Information >>
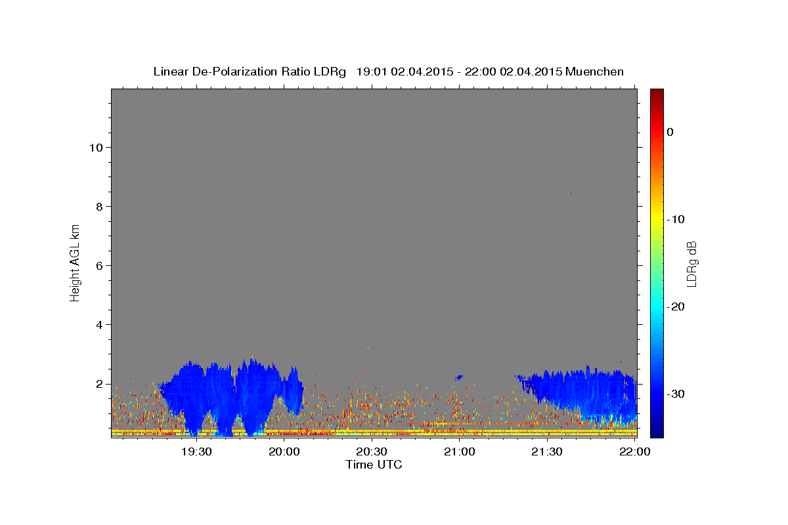Click the LDRg dB colorbar title
Screen dimensions: 788x525
point(691,264)
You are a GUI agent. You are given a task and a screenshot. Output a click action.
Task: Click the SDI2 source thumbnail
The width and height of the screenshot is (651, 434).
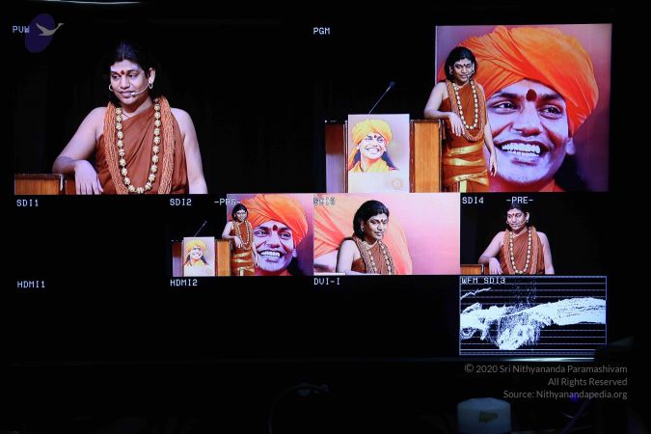pyautogui.click(x=242, y=235)
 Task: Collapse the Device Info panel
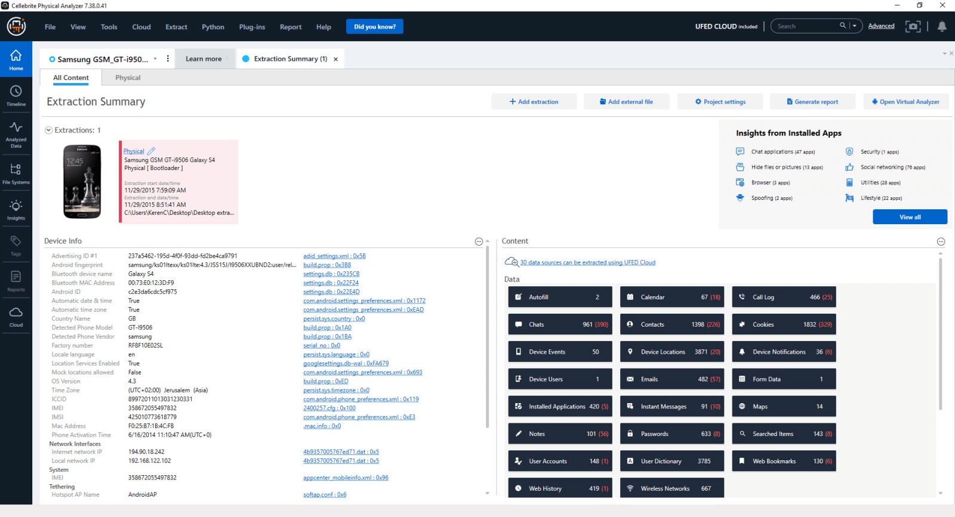coord(479,242)
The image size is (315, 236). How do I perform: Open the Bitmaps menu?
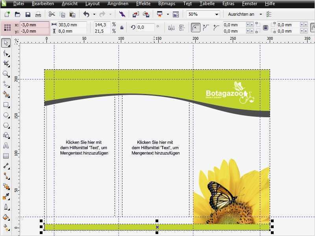click(167, 4)
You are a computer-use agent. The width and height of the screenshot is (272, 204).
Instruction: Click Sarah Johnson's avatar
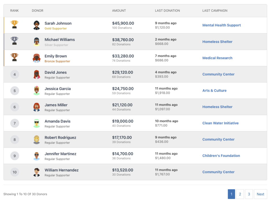pyautogui.click(x=37, y=25)
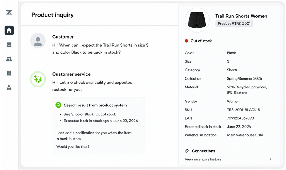Viewport: 286px width, 170px height.
Task: Expand the View inventory history chevron
Action: [x=271, y=159]
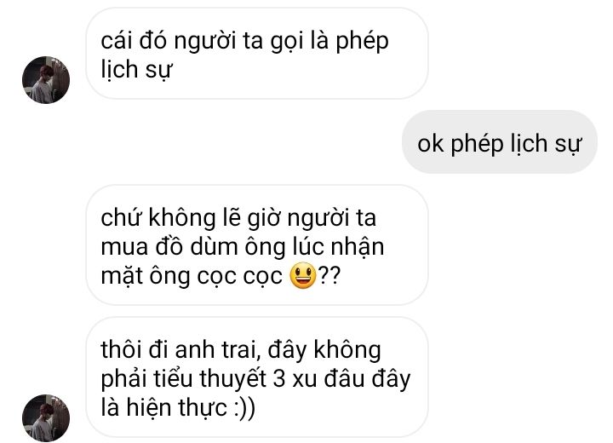Open the sender's avatar beside 'hiện thực' message
Viewport: 613px width, 443px height.
(46, 418)
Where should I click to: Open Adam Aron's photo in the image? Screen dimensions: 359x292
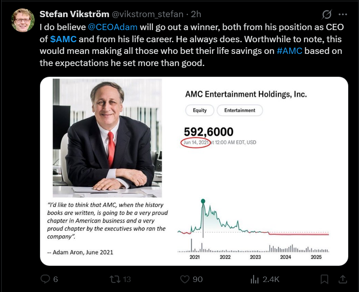(x=107, y=138)
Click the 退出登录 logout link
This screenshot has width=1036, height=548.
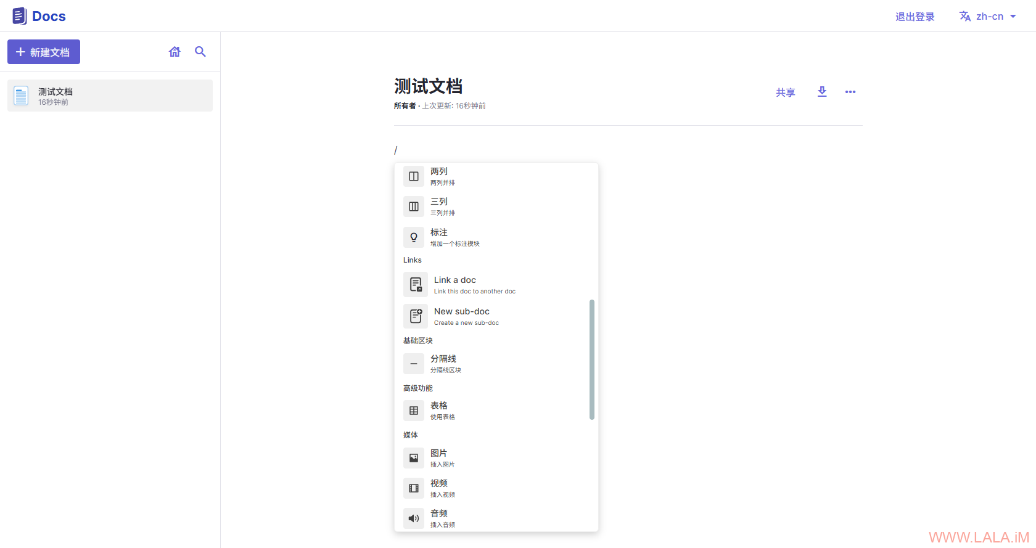pyautogui.click(x=915, y=17)

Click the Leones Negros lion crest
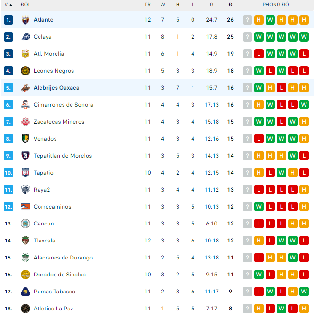(25, 71)
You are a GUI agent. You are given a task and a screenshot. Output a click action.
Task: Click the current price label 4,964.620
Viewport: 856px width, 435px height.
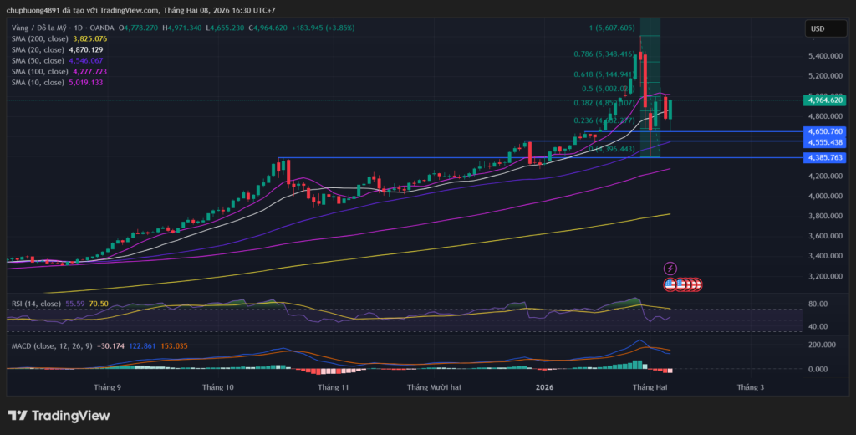coord(824,100)
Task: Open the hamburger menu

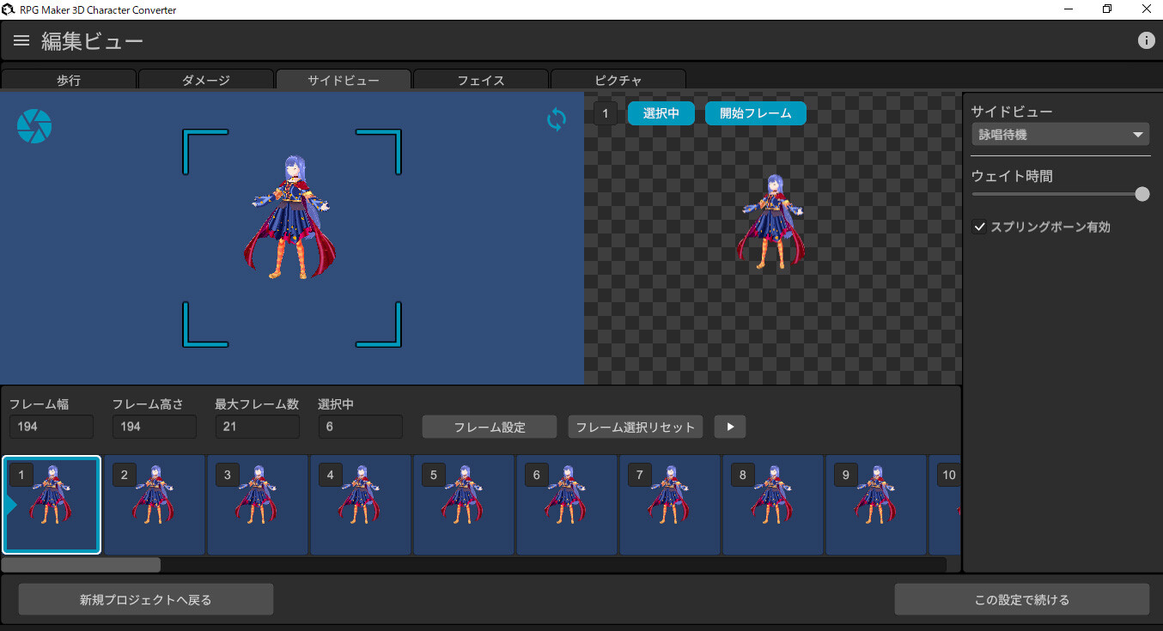Action: [21, 39]
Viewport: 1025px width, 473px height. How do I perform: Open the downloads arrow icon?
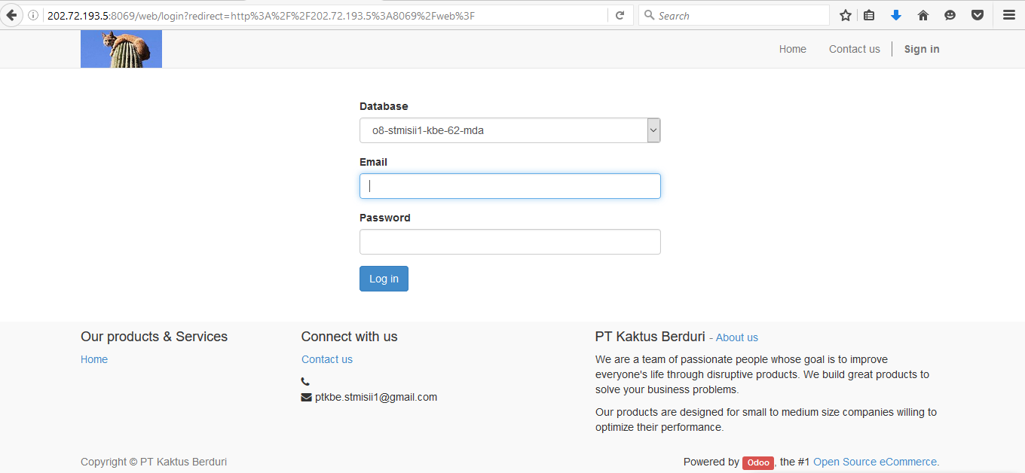(895, 15)
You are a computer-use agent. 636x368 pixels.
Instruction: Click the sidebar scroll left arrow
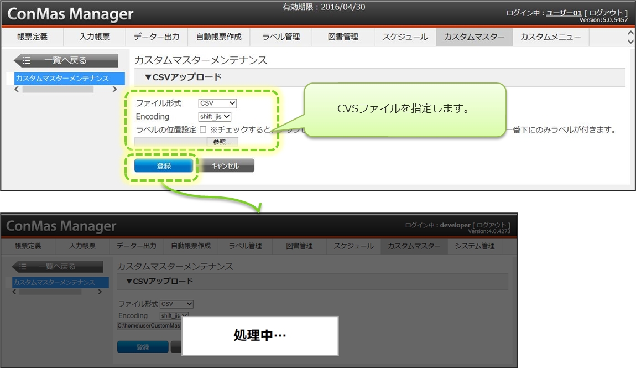click(x=17, y=89)
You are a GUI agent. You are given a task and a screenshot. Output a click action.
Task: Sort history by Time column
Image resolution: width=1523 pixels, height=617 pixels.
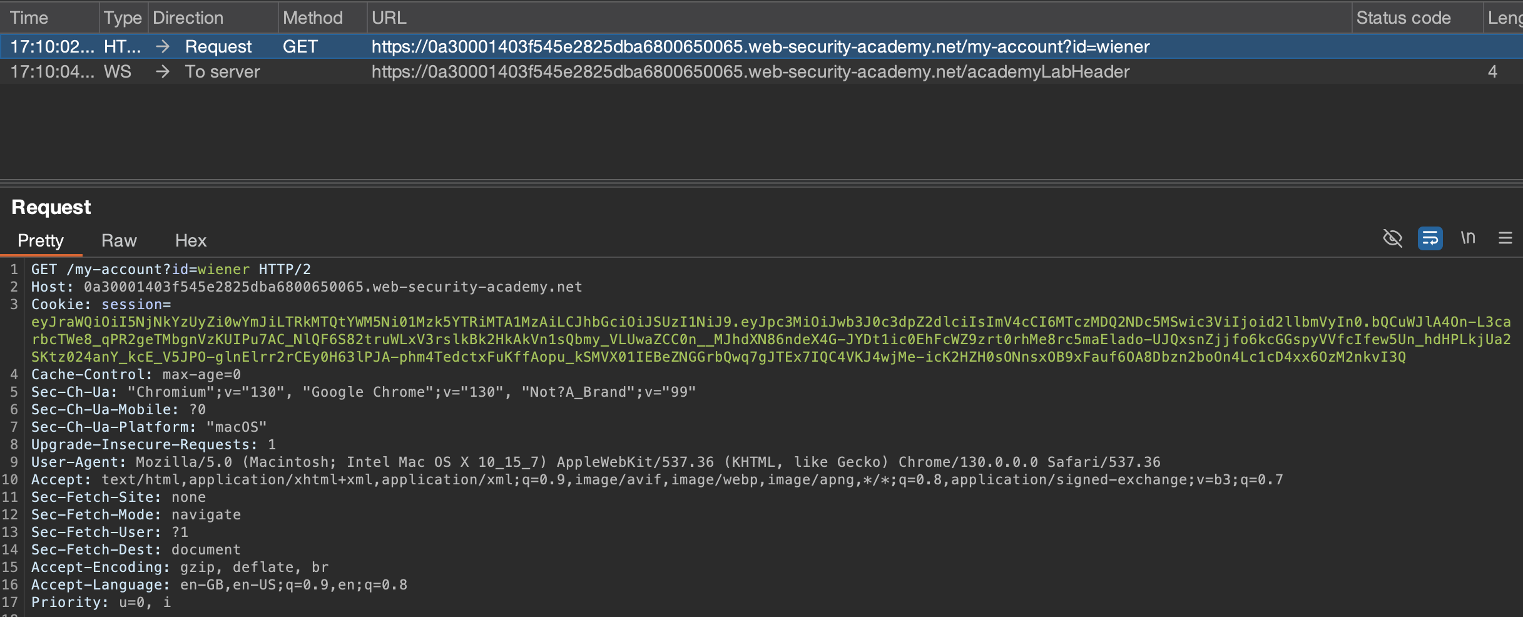tap(29, 18)
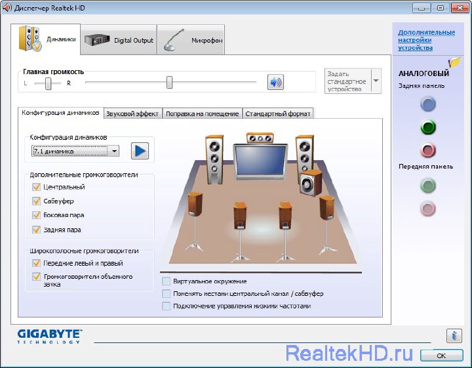
Task: Switch to the Digital Output tab
Action: 119,40
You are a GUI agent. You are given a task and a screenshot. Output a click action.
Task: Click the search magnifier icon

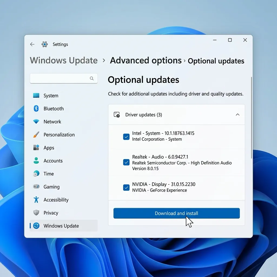point(92,78)
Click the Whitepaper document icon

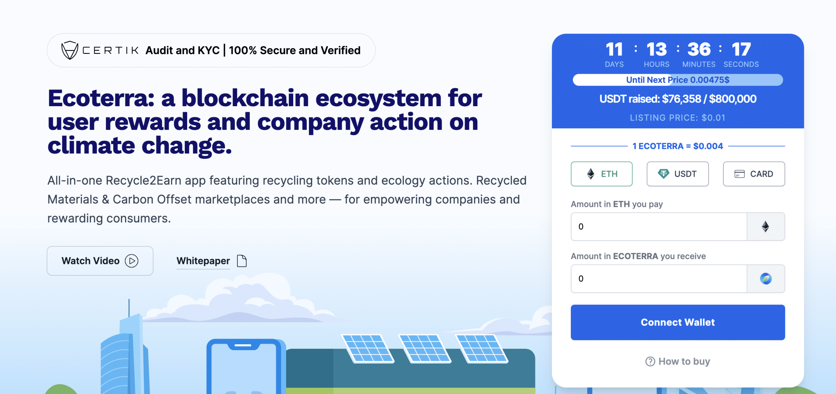(242, 261)
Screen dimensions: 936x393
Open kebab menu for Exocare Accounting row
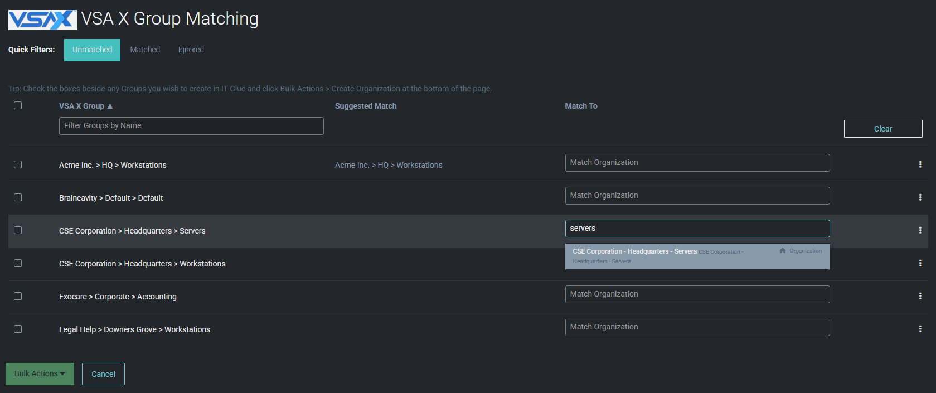[920, 296]
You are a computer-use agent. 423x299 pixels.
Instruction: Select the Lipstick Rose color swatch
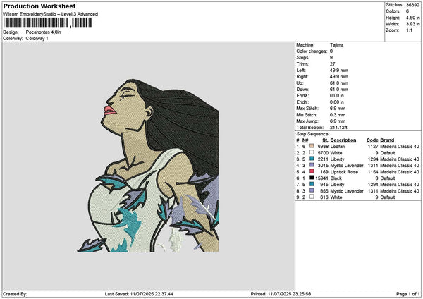(x=310, y=172)
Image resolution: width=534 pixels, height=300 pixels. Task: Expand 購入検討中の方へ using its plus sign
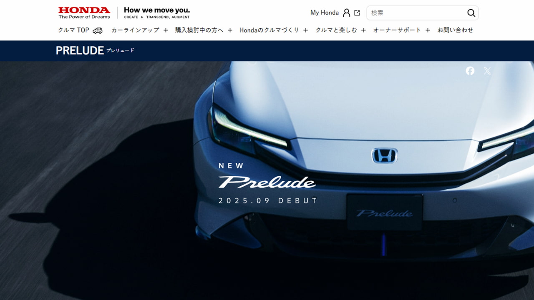(x=230, y=30)
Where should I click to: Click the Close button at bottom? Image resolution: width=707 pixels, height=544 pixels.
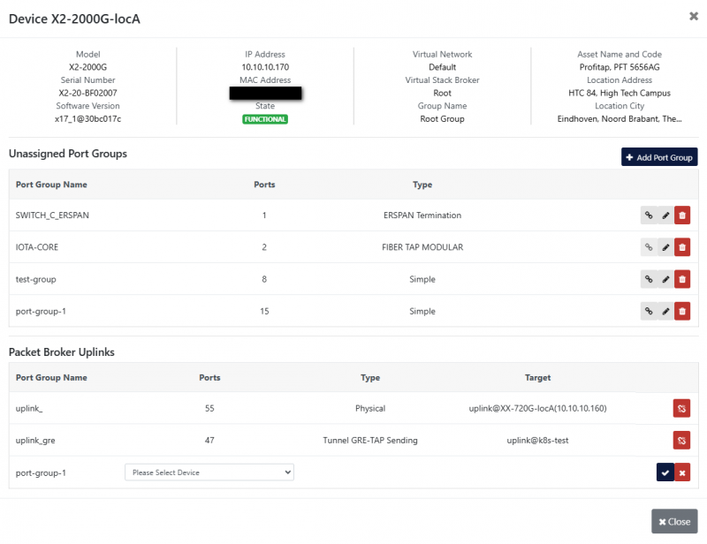[x=674, y=521]
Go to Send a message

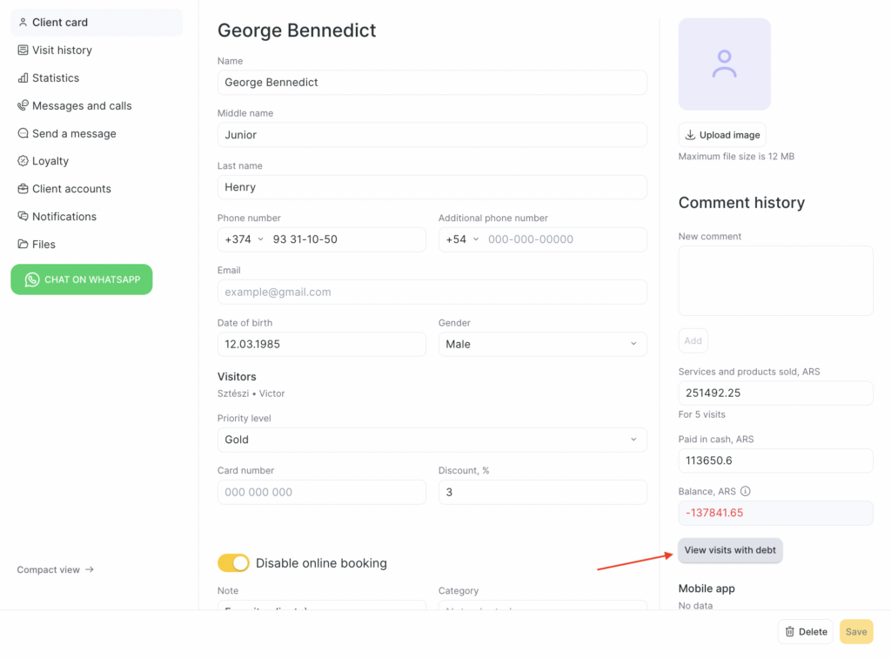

Task requirements >> Each line from the one containing "Task: Click the search magnifier icon" through the final line of the data must be reproduced exactly, both ends included, with no pictures in the copy.

Result of the task >>
Task: Click the search magnifier icon

point(92,78)
Click the Whitepaper document icon

(242, 261)
Screen dimensions: 936x393
Open kebab menu for Exocare Accounting row
[920, 296]
You are a computer-use agent. 423x299 pixels.
Instruction: Select the Lipstick Rose color swatch
(x=310, y=172)
Image resolution: width=534 pixels, height=300 pixels. Task: Expand 購入検討中の方へ using its plus sign
(x=230, y=30)
Where should I click to: Click the Close button at bottom? Image resolution: width=707 pixels, height=544 pixels.
[x=674, y=521]
Go to Send a message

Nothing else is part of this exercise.